The 73rd mitzvah is that we are commanded to verbally acknowledge the sins we have committed before G‑d (exalted be He), when we come to do teshuvah (to repent).1 This is vidui (verbal confession), the idea2 of which is to say, "O G‑d, I have sinned, I have committed iniquity, I have transgressed and done ..." One should elaborate verbally and ask for atonement on this transgression with all the eloquence at his command.

You must understand that even for those sins which require one to bring certain sacrifices, as described above,3 (and regarding which G‑d (exalted be He) has said that the one who offers them thereby receives atonement) one must recite vidui at the time of the sacrifice.

The source of this commandment is G‑d's statement (exalted be He),4 "Speak to the Israelites: A man or woman who does any sin against his fellow man, ... must recite vidui on their sins that they have committed."

The Mechilta5 explains the meaning of this verse: "Since it is written,6 'he must recite vidui [on it] for the sin that he has committed,' we learn that one must recite vidui for a sin.
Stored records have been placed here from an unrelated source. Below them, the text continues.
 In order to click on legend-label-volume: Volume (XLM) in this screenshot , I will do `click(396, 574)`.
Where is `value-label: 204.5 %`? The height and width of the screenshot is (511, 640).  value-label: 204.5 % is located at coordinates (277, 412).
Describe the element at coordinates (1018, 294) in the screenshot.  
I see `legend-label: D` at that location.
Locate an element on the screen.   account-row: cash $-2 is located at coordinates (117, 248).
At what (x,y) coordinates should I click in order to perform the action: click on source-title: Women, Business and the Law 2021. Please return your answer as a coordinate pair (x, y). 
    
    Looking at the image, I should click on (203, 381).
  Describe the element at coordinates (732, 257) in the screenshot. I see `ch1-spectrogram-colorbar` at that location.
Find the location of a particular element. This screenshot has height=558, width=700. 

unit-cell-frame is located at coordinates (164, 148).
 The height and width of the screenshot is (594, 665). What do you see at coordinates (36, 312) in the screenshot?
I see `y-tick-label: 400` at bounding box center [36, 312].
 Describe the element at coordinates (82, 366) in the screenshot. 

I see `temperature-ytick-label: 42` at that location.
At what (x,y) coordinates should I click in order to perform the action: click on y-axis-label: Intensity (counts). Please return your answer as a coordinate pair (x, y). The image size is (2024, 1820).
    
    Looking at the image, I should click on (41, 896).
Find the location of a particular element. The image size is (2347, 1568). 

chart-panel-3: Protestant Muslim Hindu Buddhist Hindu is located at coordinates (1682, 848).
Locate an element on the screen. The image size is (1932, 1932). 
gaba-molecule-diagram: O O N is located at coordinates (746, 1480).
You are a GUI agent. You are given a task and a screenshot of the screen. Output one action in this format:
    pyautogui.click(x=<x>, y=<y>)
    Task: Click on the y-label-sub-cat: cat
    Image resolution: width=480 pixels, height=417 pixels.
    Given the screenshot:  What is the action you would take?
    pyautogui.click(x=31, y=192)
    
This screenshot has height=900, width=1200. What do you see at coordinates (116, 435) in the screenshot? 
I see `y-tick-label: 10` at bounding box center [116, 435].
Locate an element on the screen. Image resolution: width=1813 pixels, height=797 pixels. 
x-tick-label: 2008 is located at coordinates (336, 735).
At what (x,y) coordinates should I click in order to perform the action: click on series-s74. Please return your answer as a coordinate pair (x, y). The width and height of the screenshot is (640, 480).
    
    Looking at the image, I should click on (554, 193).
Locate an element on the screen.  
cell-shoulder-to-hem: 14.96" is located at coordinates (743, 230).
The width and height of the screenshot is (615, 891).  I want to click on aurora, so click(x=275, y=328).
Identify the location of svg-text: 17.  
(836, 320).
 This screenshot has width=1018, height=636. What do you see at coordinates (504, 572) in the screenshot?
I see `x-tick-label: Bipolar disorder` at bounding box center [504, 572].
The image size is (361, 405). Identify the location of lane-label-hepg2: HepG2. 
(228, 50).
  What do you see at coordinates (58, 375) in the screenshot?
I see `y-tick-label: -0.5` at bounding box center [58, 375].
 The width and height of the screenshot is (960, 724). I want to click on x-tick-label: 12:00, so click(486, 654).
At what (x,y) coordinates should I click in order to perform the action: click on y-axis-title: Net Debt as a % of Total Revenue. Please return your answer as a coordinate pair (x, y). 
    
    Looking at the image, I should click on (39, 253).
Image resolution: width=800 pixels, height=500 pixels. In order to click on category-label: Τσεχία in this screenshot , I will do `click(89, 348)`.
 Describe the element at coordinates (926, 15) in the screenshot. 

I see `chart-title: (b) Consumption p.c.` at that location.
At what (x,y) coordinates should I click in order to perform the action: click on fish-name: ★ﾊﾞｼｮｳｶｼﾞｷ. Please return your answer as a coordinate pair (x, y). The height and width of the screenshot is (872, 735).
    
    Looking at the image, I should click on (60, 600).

Since the verse adds '[he must recite vidui] on it,' we learn that the vidui must be said when the animal is still alive, rather than after it has been slaughtered. However, from this we may derive the necessity of reciting vidui only for the transgression of an impure person entering the Temple."

G‑d's7 statement (exalted be He), "[he must recite vidui] on it for the sin that he has committed," — is written in parshas Vayikra regarding an impure person entering the Temple or eating sanctified food, and the other related cases we mentioned previously.8 Therefore, the Mechilta says that the only obligation of vidui to be derived from this verse is for an impure person who has entered the Temple [or the related cases].

"How9 do we derive [the obligation of vidui] for all other mitzvos? From the verse, 'Speak to the Israelites: ... they must recite vidui...' How do we know that even those punishable by death and by kares must recite vidui? From the expression, 'their sins.' The expression, 'any of their sins,'10 comes to include [the necessity of vidui] for any prohibition. The expression, 'who does,' comes to include the positive mitzvos."

There it continues [to interpret this verse]: "'Any sin against his fellow man,' comes to include any interpersonal transgression, such as theft, robbery, or lashon hara. The expression, 'Being untrue [to G‑d],' comes to include one who swore falsely using G‑d's Name, and one who curses Him. The expression, 'Becomes guilty of a crime,' comes to include those who are punishable by death — that all the above are obligated to recite vidui. One might think that one who is executed due to false testimony [must also recite vidui] — however, the verse only says, 'And he becomes guilty of a crime.' " This means that the individual must recite vidui only if he knows that he sinned, not if he was convicted by false testimony.11

It has therefore been explained to you that one must recite vidui for all categories of sin — more severe and less severe, and even positive mitzvos.

However, since this commandment, "They must recite vidui," is mentioned together with the obligation to bring the appropriate sacrifice, one might think that vidui is secondary to the sacrifice, rather than a distinct mitzvah on its own. Therefore the Mechilta must continue:

"One might think that the obligation to recite vidui applies only when bringing a sacrifice. How do we know that it applies even when no sacrifice is brought? This we learn from the statement, 'Speak to the Israelites ... they must recite vidui.'12 We still only know of the obligation of vidui in Israel. How do we know it applies even in exile? This we learn from what Daniel said, 'They will then recite vidui for their sins and the sins of their fathers,'13 and from the verse, 'To You, G‑d, there is charity, and to us there is shame.' "14

From all of this it is understood that vidui is a distinct mitzvah for itself; and that it is obligatory for anyone who commits any type of sin, whether in Israel or outside of Israel, whether or not accompanied by a sacrifice. [In all cases,] he is required to recite vidui, G‑d (exalted be He) stated, "They must recite vidui for their sins that they have committed."

The Sifri also explains the verse in this way: " 'And he must recite vidui' — this refers to verbal confession."

The details of this mitzvah have been explained in the last chapter of tractate Kippurim [Yoma].